The Union cites Section 605(6), as amended, 43 P.S. § 1101.605(6), providing that the Board shall certify election results in the presence of an unfair practice if it finds that the offending conduct did not affect the outcome of the election in support of the contention that, even if the Union did engage in unfair practices, there was no showing that its conduct affected the outcome of the election. Our reading of Section 605(6) compels the conclusion that if, as here, an unfair practice is proved, the guilty party thereupon has the burden to prove that its conduct had no effect on the outcome of the election, not that the innocent party must prove not only the offense but also that the outcome of the election was thereby affected. The unfair practice was amply proved in this case and the Union not only failed to deny or explain its actions but offered nothing to prove that its forbidden electioneering did not affect the result, as it obviously was intended to do.

In the interest of completeness we state our conclusion that WPIC's charges of unfair preelection practices were without merit.

[ 16 Pa. Commw.
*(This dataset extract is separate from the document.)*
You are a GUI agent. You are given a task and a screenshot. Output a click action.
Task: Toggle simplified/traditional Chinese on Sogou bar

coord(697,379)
Page 214]


The Board's order to its number PERA-R-2281-W, made January 12, 1973, is affirmed and WPIC's appeal dismissed.

WPIC's appeal from the Board's order to Board number PERA-C-3285-W, made July 24, 1973, is sustained, said order is set aside and the matter remanded for the conduct of a new election.


Order approving bargaining unit, affirmed. Order dismissing unfair labor practice charges, set aside. Matter remanded.